--- START READING PASSAGE ---

Hi everyone,
I am interested in implementing a critical section in my GPU code. I realize that the performance for this will be terrible, and that I should try to avoid it, and that there have been numerous posts on this in the past, but I haven’t seen any posts that talk about implementing behavior similar to pthread_cond_wait() or pthread_cond_broadcast() (pretty much all of the previous topics dealt with acquiring and releasing a lock in some form or fashion…there may be a reason for this that I don’t know of).
Anyways, I was wondering if anyone could provide me some insight as to how I might go about implementing functionality similar to pthread_cond_wait() or pthread_cond_broadcast()? Is it even possible? Is it implemented implicitly when using atomic memory operations (for the locks)? For example, say I wanted to implement function where all threads but 1 were waiting for the other thread to set a variable for them (yes, I realize this is slow and will cause warp divergence), how might I go about this?

--- END READING PASSAGE ---
--- START INFORMATION SHOWN ---

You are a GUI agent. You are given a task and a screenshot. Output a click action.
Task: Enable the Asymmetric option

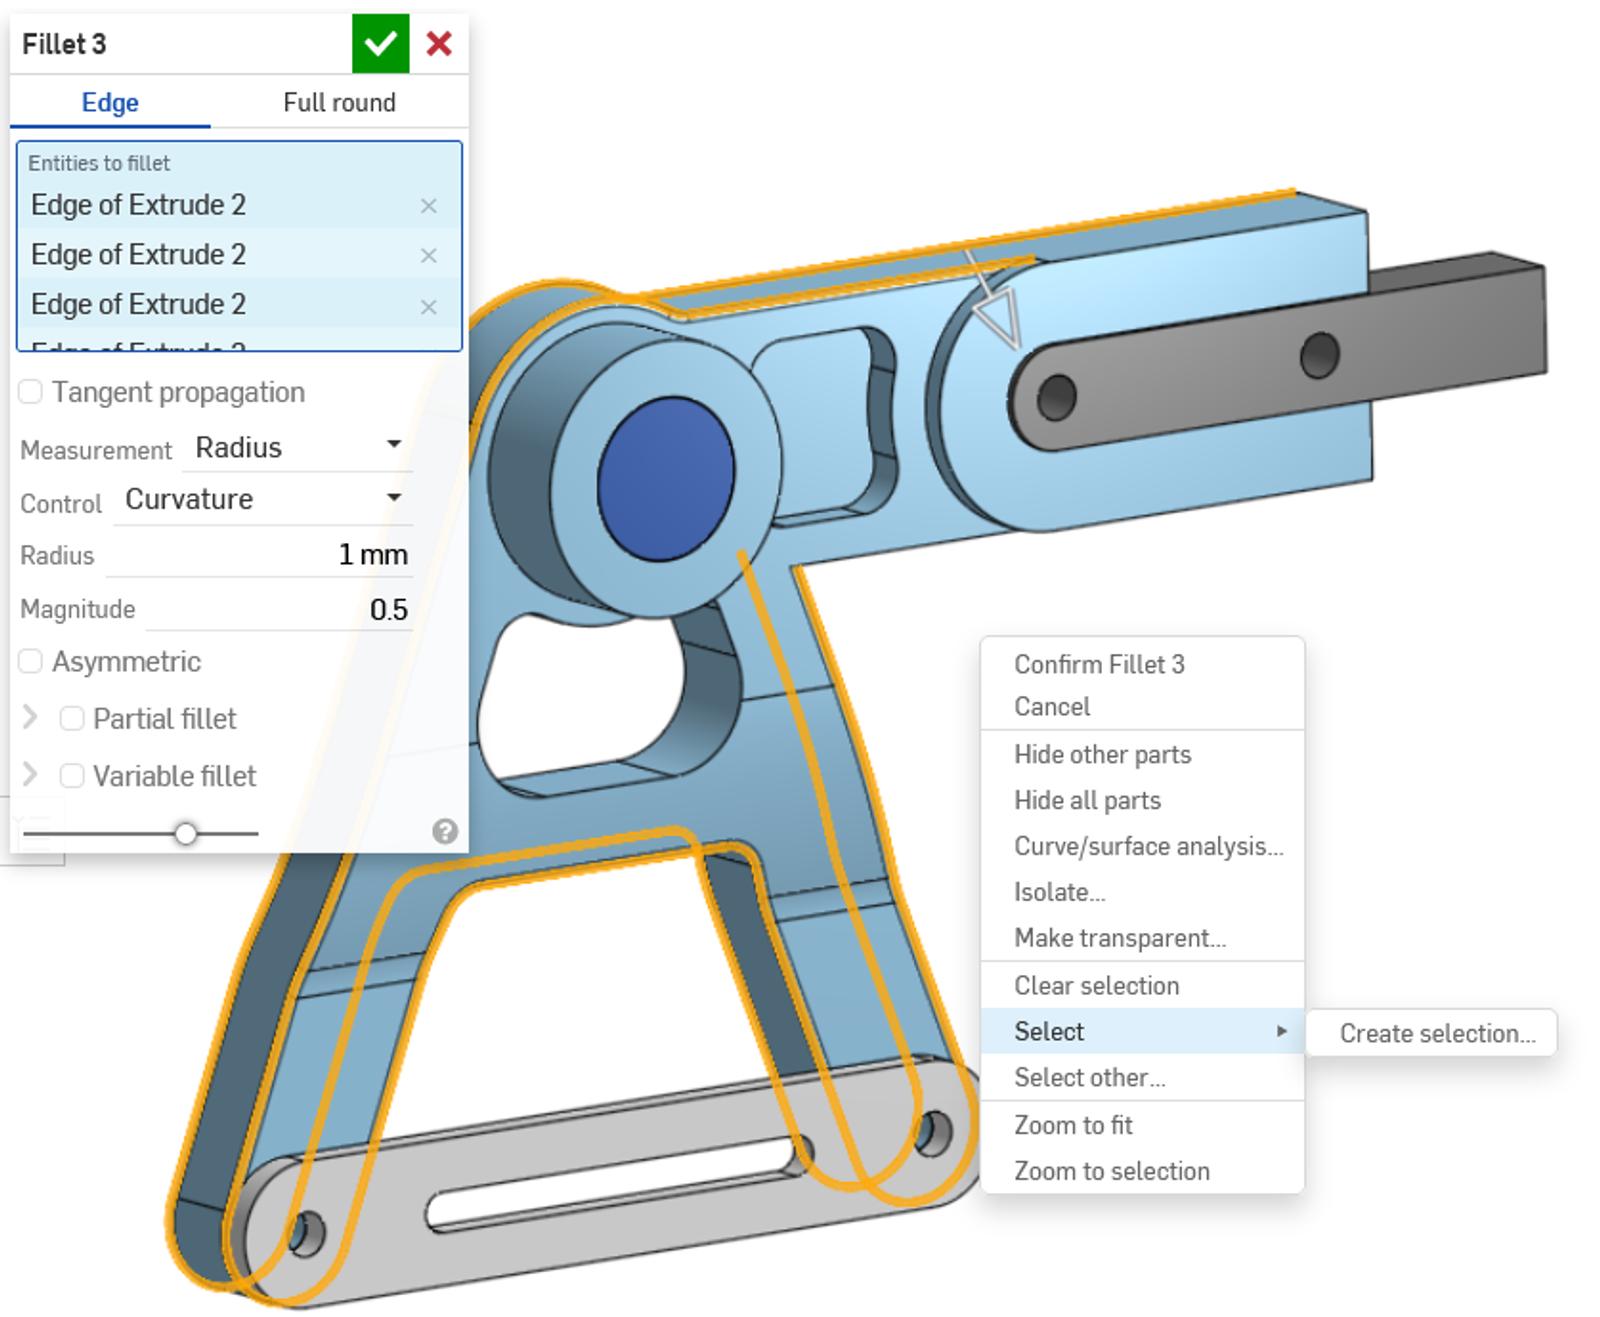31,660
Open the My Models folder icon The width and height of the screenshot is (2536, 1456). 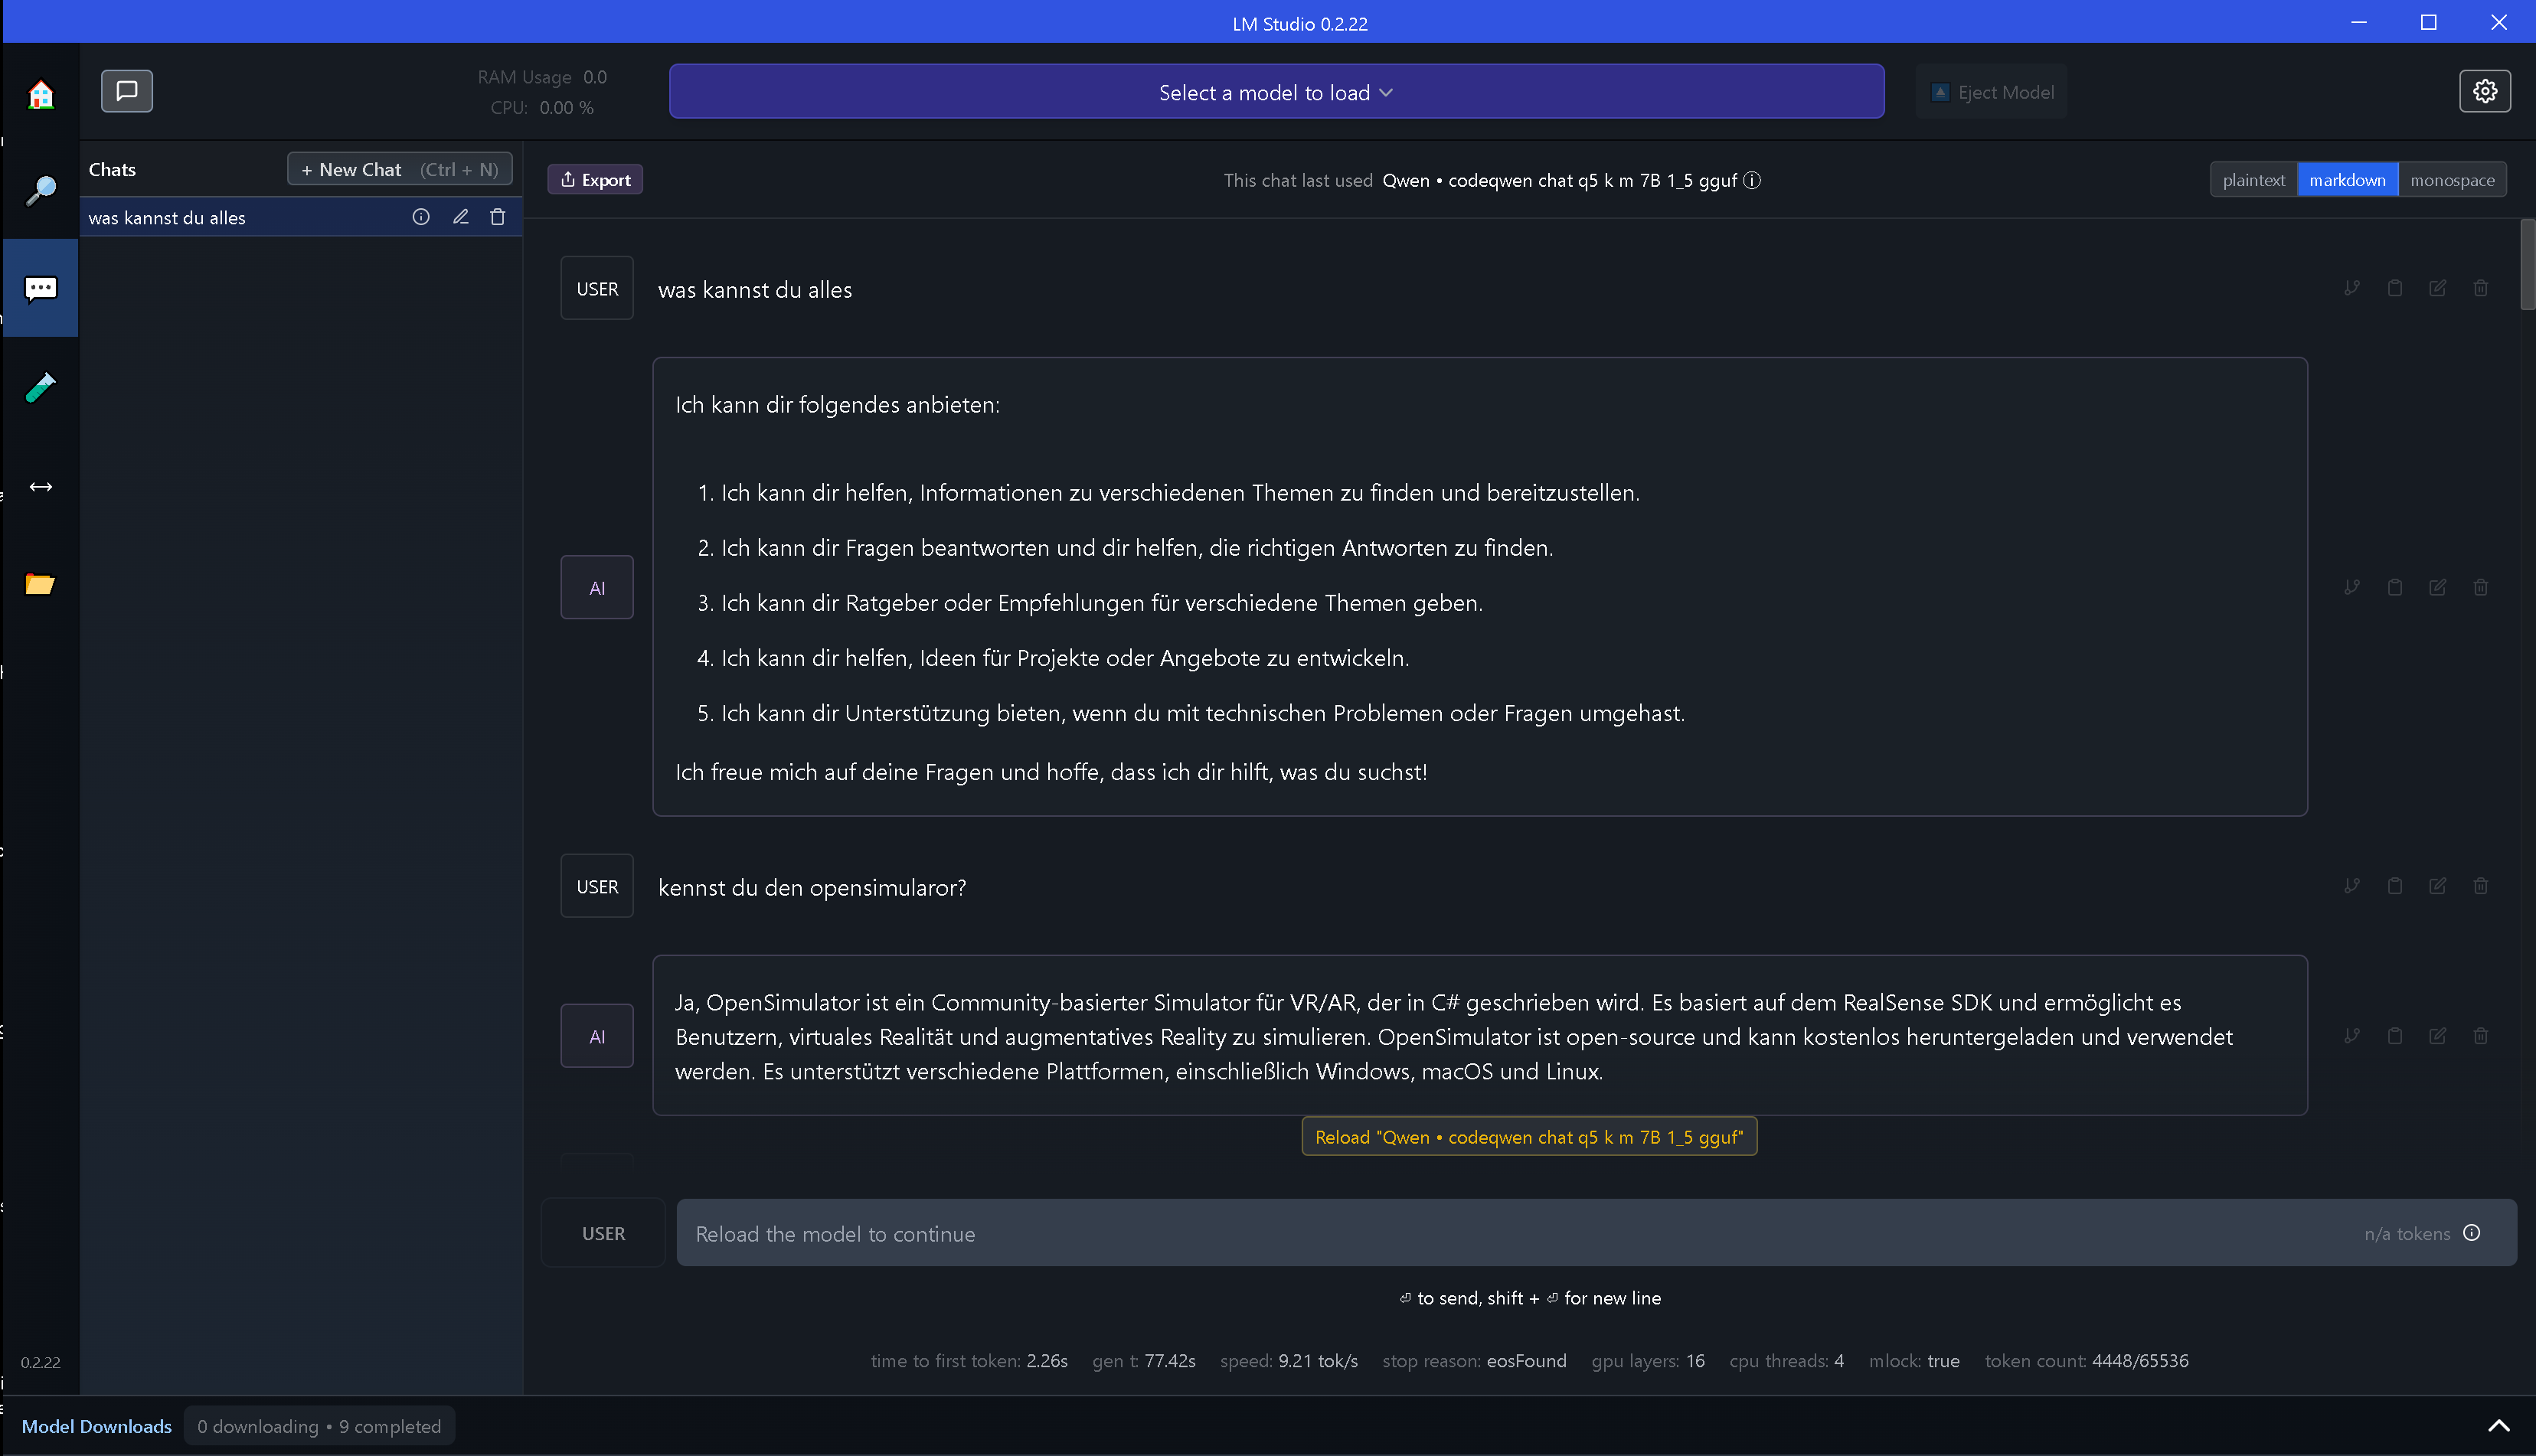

--- END INFORMATION SHOWN ---

◆ THE PROBLEM
Continue the forum post about emulating pthread_cond_wait() and pthread_cond_broadcast() in GPU code, starting right after its final sentence.

◆ REPLY
Example (Pseudo-code):
[codebox]if ( threadIdx != 0 )
{
// wait for value to be set (pthread_cond_wait)
}
else
{
// acquire lock
// do whatever I need to do before the other threads can do anything
// set value
// broadcast to other threads the new value (pthread_cond_broadcast)
// release lock
}
__syncthreads() or __threadfence // depending on which is needed[/codebox]
I am using an NVS Quadro 295 with CUDA 2.2 with Compute Capability 1.1, if that helps.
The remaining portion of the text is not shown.